Free app will alert all previous passers-by if you later test positive
Isobel Ewing in Budapest
Europe;Hungary
02:57

A Hungarian web developer has created a free app to let people infected by COVID-19 inform everyone they've come into contact with – even strangers.

VirusContact uses Bluetooth to record close encounters with others, then allows the user to send an alert to those people if they become infected. The idea is being welcomed by a Hungarian public health policy expert, although the World Health Organization (WHO) is more wary.

Transmission of COVID-19 in the community is one of the major concerns for health authorities around the globe. Once the virus is being passed through communities it's much harder to keep track of its spread, which is why many countries have now imposed tight restrictions on people's movement.

Now, a Hungarian start-up has created a free app to let users know if they've been near another user who has tested positive.

"If you became infected you would tell your family, you would tell your friends. But this way you can tell everybody you've crossed paths with," said VirusContact CEO Krisztian Werderits.

The app works by using Bluetooth to record every other person within 10 meters who also has Bluetooth switched on, then recording the time and place of the encounter. Then, if a user becomes infected, they press a button which sends a notification to everyone they've come close to during the previous 14 days.

 

Under curfew, Budapest crowds have thinned – but one app could help alert anyone in proximity if you subsequently catch COVID-19. /Attila Kisbenedek/AFP

Under curfew, Budapest crowds have thinned – but one app could help alert anyone in proximity if you subsequently catch COVID-19. /Attila Kisbenedek/AFP

 

Privacy concerns

Digital rights groups have expressed concerns about privacy surrounding COVID-19 tracking, but VirusContact does not ask for any personal data, and the information about interactions is only stored on each user's phone.

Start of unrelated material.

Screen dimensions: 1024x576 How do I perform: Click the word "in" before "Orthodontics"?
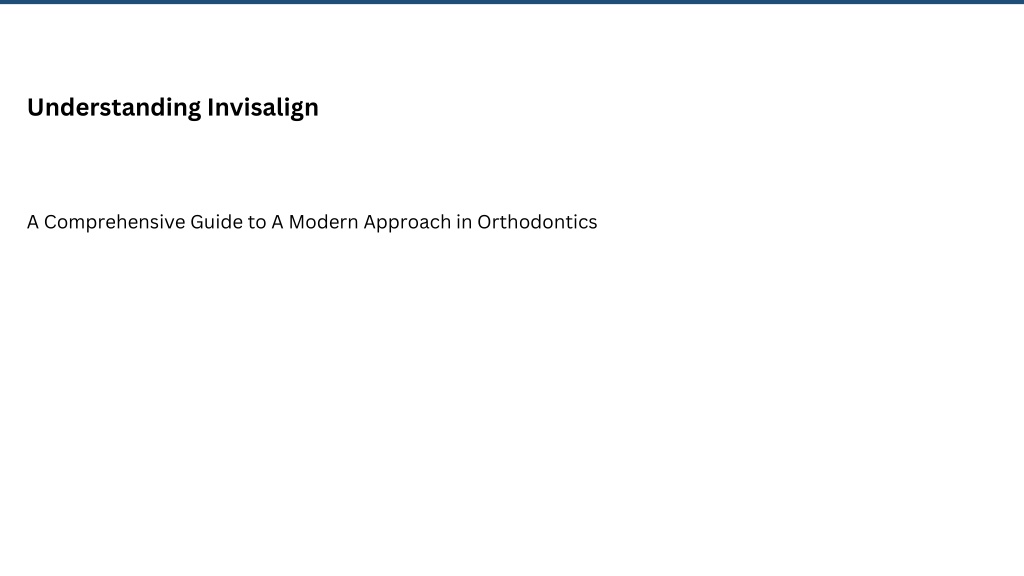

Balazs Rekassy, a doctor who advises Budapest's mayor on public health matters, told CGTN the free tracing app is an excellent idea, but it would need to be backed up by a country's ability to test thousands of people.

"Whether the healthcare service is able to organize the testing, the screening of further contacts – that's when the app can work," Rekassy said.

Developers hope the WHO will consider tools like this in the fight against COVID-19. But the WHO is wary of self-reported location tracking apps, given the risk of people reporting incorrectly - resulting in the spread of misinformation. It says it is exploring tools like VirusContact, and reviewing ones that could prove valuable.

"We had other models in mind where doctors would approve the infected status," Werderits said. "But this sounds like a burden doctors don't really need at the moment so we're going to have to trust the system that whoever says they have the infection, has the infection." To prevent fake reporting, the user has to upload a medical record, blurring their personal details if preferred.

Rekassy says healthcare systems worldwide cannot cope with a mass influx of coronavirus patients, so slowing community spread is vital: "If we are getting the disease with the speed we are getting now, we see the total collapse of the healthcare systems." Hopefully, Hungary and other countries can avoid that – perhaps with the help of app developers.